The last few weekends have been nice enough that we were able to get outside and get the garden into shape for spring planting and the summer season.  We started with removing all of the plants we had overwintered, except for the garlic.  The winter greens were done and some of them had started bolting.  I do consider our winter garden a success in that we had more than enough greens all winter long.  I was especially pleased with the mache and will continue to grow it.

Once we had cleaned out the beds, we added a few inches of compost to each one.  We went ahead and sowed some arugula, radish and carrot seeds as well and transplanted some lettuce, chard and rapini the first weekend in March.

I am going to have to revise my plans for the beds a bit- mainly just in the quantities of particular varieties and the locations.  We will also likely be buying pepper transplants again this year.  We had an aphid problem in the grow room and I don’t think our pepper plants are going to make it.

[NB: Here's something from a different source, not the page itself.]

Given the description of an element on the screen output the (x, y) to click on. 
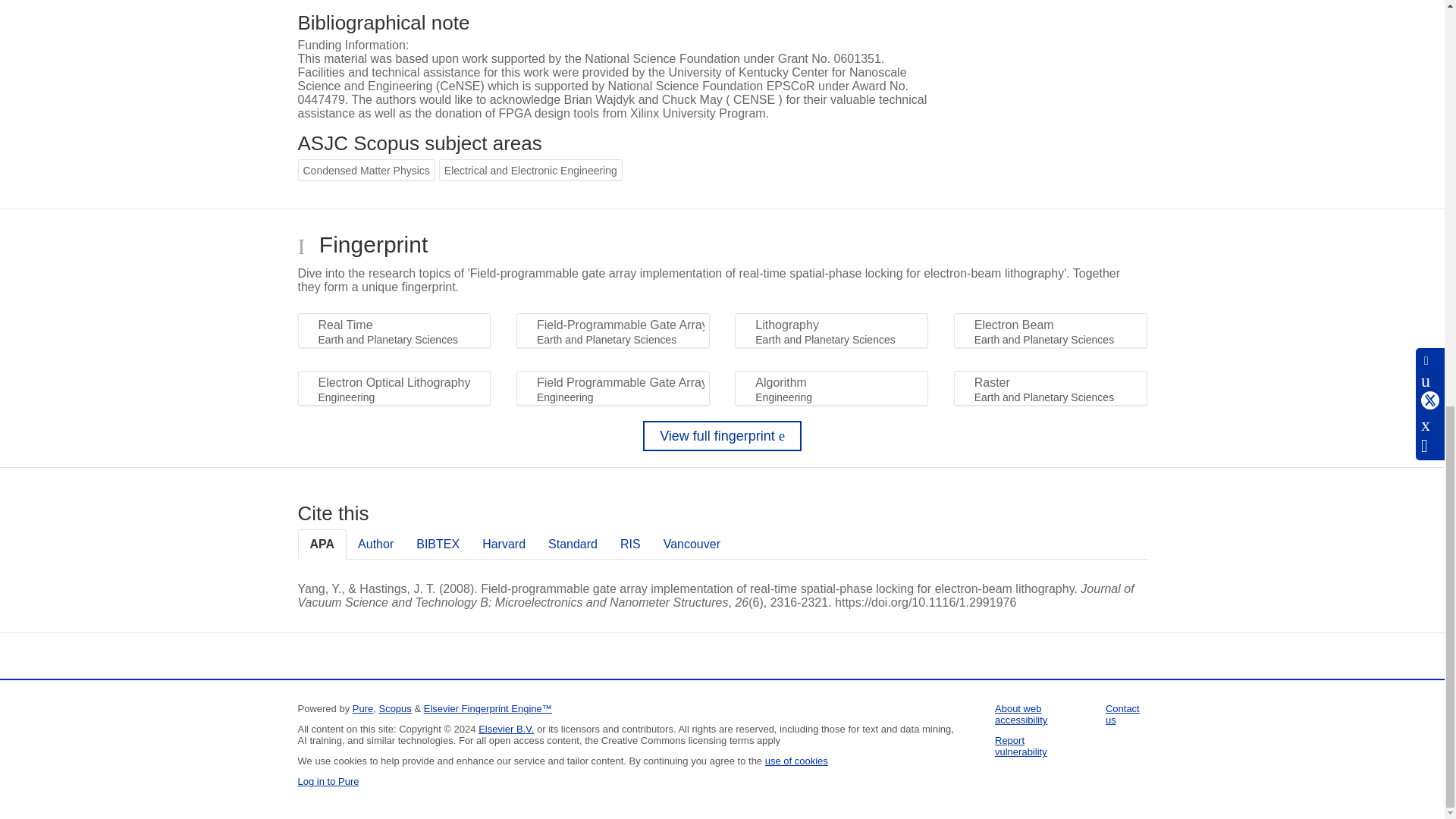
View full fingerprint (722, 435)
Scopus (394, 708)
Pure (362, 708)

This photo shows the garden as viewed from the southwest corner.  We will be planting On Deck Hybrid Sweet Corn from Burpee Seeds in the grow bags in the foreground.   It is essentially a dwarf variety of corn that has been bred to grow in containers.  You can fit up to 9 plants in a 24″ container.  The stalks should grow to 4 to 5 feet tall, and can produce a couple of ears each.  You can also see some of the concrete mixing pans we bought.  They are about 9″ deep and are about 36″ x 24″.  They seem to be perfect for shallow-rooted plants like lettuce and we are also going to try bush beans in a couple.  We planted mache, lettuce, spinach, beets and chard in 4 of them.


This is the view from the northwest corner of the garden.


We have to do a little work to resurrect the drip irrigation system we put in last spring.


Looking back from the southeast corner.  The two beds with the Agribon fabric have the seeds and transplants we set out in early March.  The probably did not need too much protection from the cold, but I put the fabric on to help protect them from some heavy rains that we have had.  I think we will have patty pan squash in the 3 grow bags in the foreground.  That’s a big pot of bee balm in the center there.


This is the straw bale garden.  It is our big experiment for this season as we have never tried it before.  We will be growing zucchini and winter squashes in this area and I think that I will reserve the back row for Greek gigantes beans.  We are in the middle of conditioning the bales now.   The straw wasn’t as seed-free as I had hoped but we will just pull out that growth when it is time to start planting.  We made the supports from 8 ft. t-poles and 4 ft. by 8 ft. cow panels.  We used these same panels last year for the same purpose, but we had them oriented vertically rather than horizontally.